Exercise ->
Each line from the one bearing "Given: Click into the XPath query text field" through the last line of the entries below should be returned exactly, with pictures left out.

==== Records for this exercise ====

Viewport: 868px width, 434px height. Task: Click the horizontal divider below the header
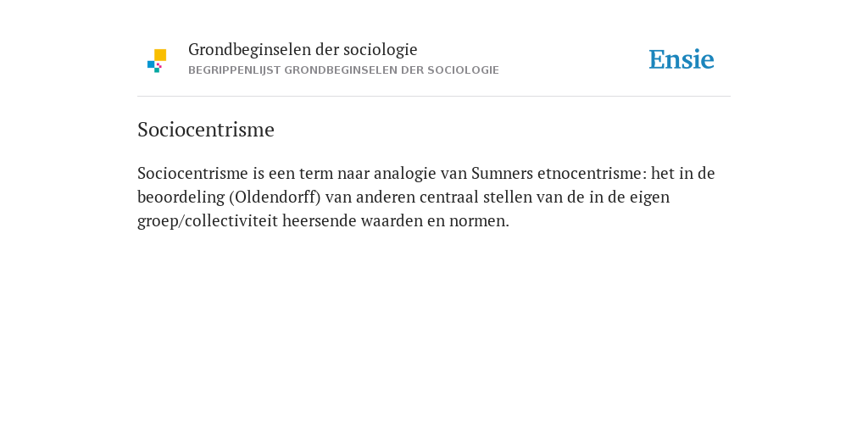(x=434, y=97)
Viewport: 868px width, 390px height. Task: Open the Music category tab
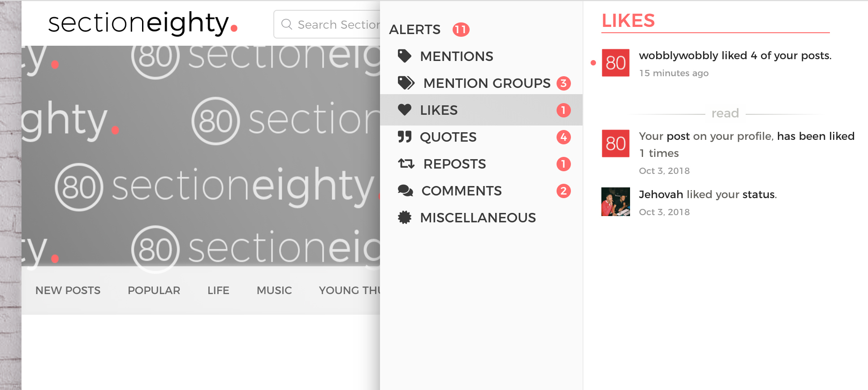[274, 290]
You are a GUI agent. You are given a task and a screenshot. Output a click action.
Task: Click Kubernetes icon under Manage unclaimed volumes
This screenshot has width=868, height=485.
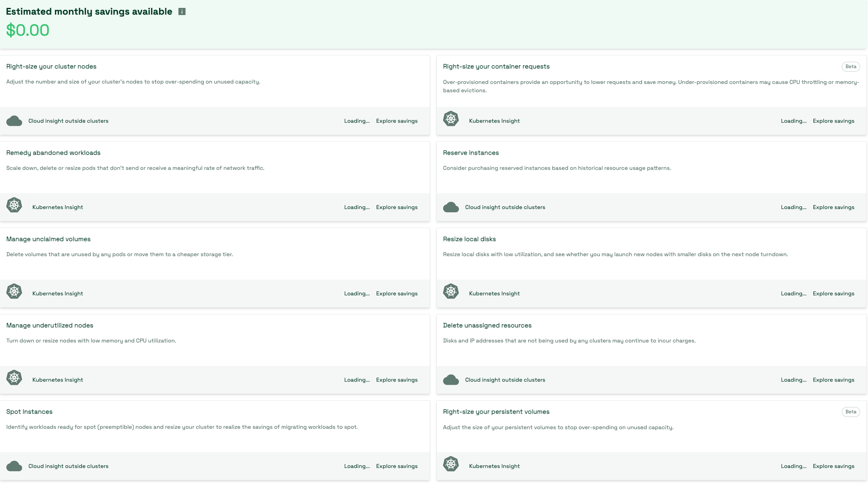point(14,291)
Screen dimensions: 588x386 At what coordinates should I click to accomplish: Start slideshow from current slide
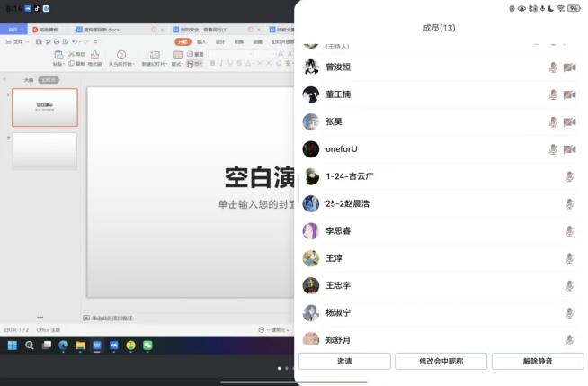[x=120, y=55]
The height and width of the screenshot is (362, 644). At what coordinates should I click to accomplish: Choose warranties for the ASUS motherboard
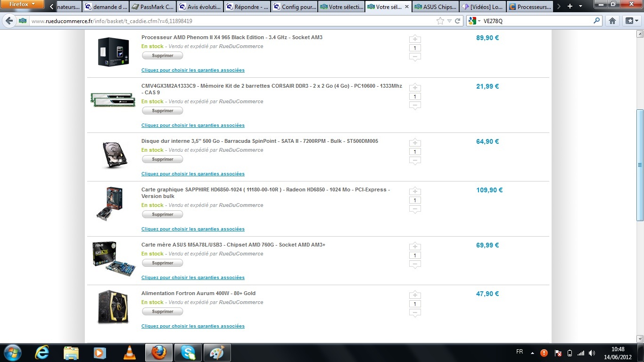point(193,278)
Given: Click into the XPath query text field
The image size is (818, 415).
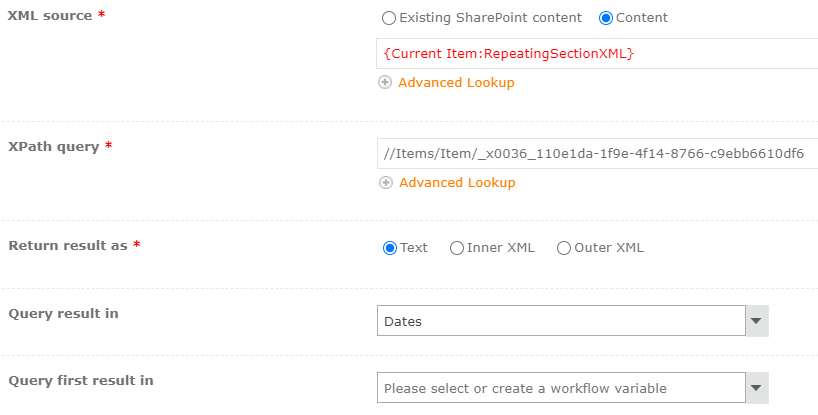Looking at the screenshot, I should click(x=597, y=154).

====

Answer space ->
Given: Click into the XPath query text field
The image size is (818, 415).
Looking at the screenshot, I should click(x=597, y=154).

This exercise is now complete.